**Required work:** Before copying, set the pictures aside; then repeat every line below verbatim.

[Stored data entries]
• • • • • • •

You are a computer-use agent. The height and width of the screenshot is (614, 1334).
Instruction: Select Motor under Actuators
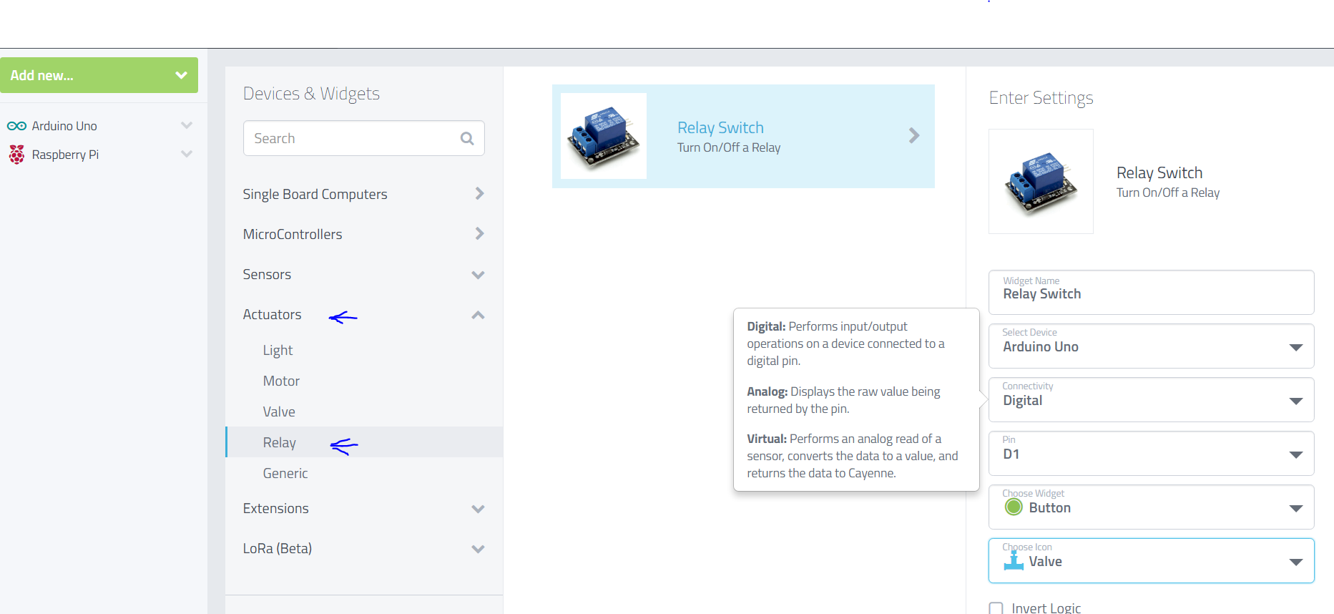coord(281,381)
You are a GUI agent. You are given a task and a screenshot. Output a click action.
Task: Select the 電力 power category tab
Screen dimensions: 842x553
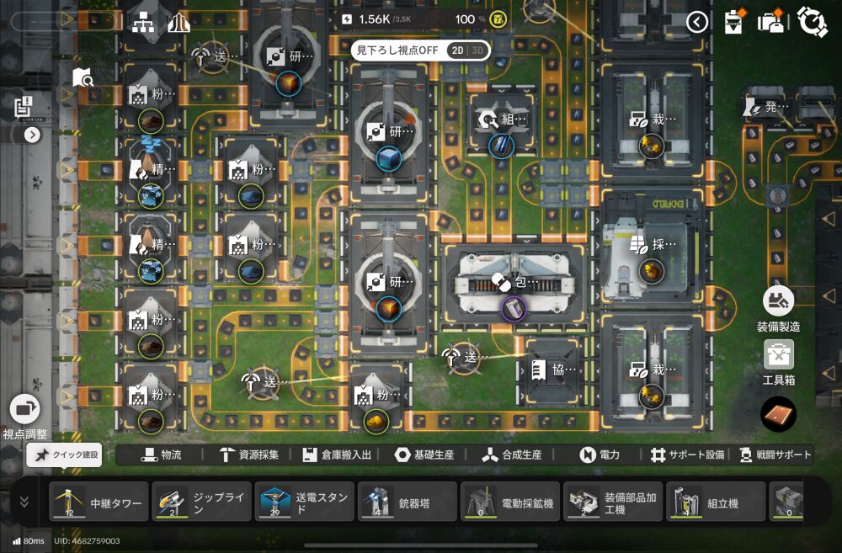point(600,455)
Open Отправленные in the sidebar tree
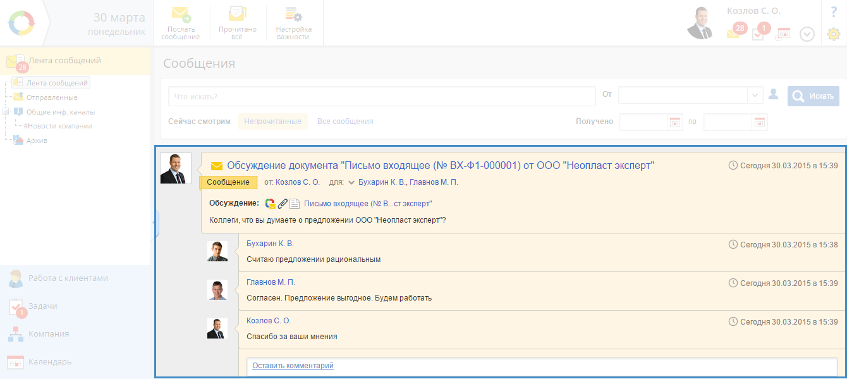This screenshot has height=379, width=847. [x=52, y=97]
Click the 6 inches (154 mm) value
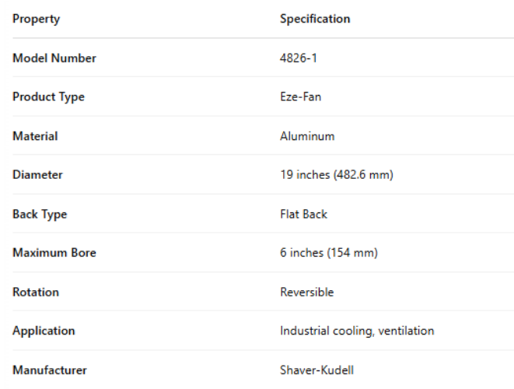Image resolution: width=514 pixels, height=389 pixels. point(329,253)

• • • • • • •

**Output of the task:**
You are a computer-use agent. The height and width of the screenshot is (614, 1334).
Instruction: Select Motor under Actuators
coord(281,381)
You are a GUI agent. You are given a task and a screenshot. Output a click action.
Task: Select the 電力 power category tab
Screen dimensions: 842x553
point(600,455)
Open Отправленные in the sidebar tree
This screenshot has height=379, width=847. [x=52, y=97]
Click the 6 inches (154 mm) value
Image resolution: width=514 pixels, height=389 pixels. point(329,253)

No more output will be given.